Work instruction:
Only lines that contain the word "agent" are to be returned from the data below.

Data entries:

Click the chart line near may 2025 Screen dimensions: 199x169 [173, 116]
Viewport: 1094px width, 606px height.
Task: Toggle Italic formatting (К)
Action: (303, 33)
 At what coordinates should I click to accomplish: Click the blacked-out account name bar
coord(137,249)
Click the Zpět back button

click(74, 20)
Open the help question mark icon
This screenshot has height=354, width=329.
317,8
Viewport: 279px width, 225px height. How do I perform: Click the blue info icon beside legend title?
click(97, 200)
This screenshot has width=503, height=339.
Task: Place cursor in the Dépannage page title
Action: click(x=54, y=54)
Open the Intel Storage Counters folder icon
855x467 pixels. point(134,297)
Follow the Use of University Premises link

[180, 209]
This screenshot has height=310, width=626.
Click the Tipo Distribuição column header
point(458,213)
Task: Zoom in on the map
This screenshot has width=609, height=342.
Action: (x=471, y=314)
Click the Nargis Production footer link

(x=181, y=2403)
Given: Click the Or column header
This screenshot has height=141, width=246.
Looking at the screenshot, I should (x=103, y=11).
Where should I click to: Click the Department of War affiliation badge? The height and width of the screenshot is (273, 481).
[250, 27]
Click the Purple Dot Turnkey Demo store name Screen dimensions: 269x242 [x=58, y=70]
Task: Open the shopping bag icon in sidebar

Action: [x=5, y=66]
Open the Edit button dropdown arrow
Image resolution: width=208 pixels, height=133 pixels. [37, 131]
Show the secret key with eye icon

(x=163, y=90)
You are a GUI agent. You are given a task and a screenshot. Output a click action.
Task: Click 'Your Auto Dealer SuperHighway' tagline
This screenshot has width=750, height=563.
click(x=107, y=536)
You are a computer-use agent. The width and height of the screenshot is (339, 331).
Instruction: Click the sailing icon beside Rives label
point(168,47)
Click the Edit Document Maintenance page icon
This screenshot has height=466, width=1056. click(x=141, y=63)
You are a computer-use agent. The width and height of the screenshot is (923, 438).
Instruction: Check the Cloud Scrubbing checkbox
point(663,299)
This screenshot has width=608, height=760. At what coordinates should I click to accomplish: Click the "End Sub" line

Your response:
You are a GUI agent. You are given a task and a screenshot. Output a click action.
You are a computer-use agent. The width and height of the screenshot is (339, 331).
You are a computer-use agent. The width and height of the screenshot is (923, 438).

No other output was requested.